[Excerpt provided]:
Ask HN: What share of software you use is American? - andreev_io
How much of the software you use daily is backed by a US-based company? Has the number been changing over the years?<p>Given that we all are in the same information bubble, I wonder if we are over- or underestimating the lead of the US software industry.
======
open-source-ux
The interesting question for me is: big vs small companies. Can small
companies successfully carve a slice out of a industry dominated by large
companies? Has that happened? Or do big companies still dominate?

Anyway, to your actually question...I like to keep an eye on visual design or
illustration apps, and the picture is quite varied.

Adobe continues to dominate with their suite of creative apps. But they are
playing catch-up in some areas. Sketch (Netherlands) and now Figma (US) both
dominate apps for UI design. Adobe XD is popular (Adobe made it free to
encourage adoption) but it doesn't enjoy the same "mindshare" among designers
and it doesn't appear to be displacing Sketch or Figma.

On the iPad, Procreate (Australia) has become incredibly popular for digital
illustration. Adobe recently launched their own digital app called Fresco
clearly taking aim at Procreate. It's too early to see how Fresco will do, but
I can't see it displacing the popularity of Procreate.

I also can't see Photoshop, Illustrator or InDesign losing any significant
market share, but the Affinity suite of apps (Designer, Photo and Publisher)

[Dataset section]:
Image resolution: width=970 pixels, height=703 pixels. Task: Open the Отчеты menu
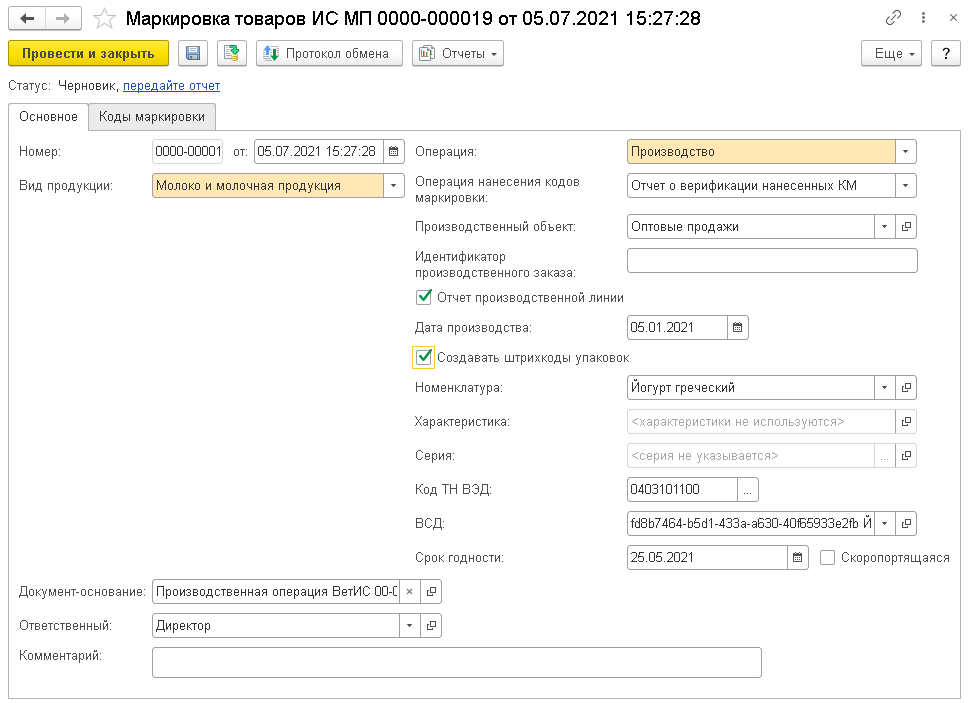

[Exercise set]:
**a.** How would you put this sentence from the Hacker News thread on American software into Spanish: "On the iPad, Procreate (Australia) has become incredibly popular for digital illustration."
**b.** Can you carry the Hacker News thread on American software forward from the point where it stops?

[Written responses]:
**a.** En el iPad, Procreate (Australia) se ha vuelto increíblemente popular para la ilustración digital.

**b.**
made by Serif (UK) has been hugely successful. I sense some designers (many?)
would like to ditch Adobe if they could find suitable alternatives.

There is no real competitor to After Effects for professional 2D motion
graphics, but there is a promising new 2D animation tool called Cavalry made
by Mainframe (UK). It's in beta so too early to know what will happen.
Blackmagic Design (Australia) make a combined video editor and compositing
tool called DaVinci Resolve which does let you create motion graphics. DaVinci
Resolve is a professional-level editor using in the film and TV industry.

There are dozens of other paining and drawing apps that have carved out a
niche. For comics, Clip Studio Paint (Japan) is popular. Other drawing tools
from Japan include MediBang Paint and Paint Tool SAI which are popular for
creating manga.

So to sum up, Adobe still dominates, but smaller companies are gaining
popularity and usage.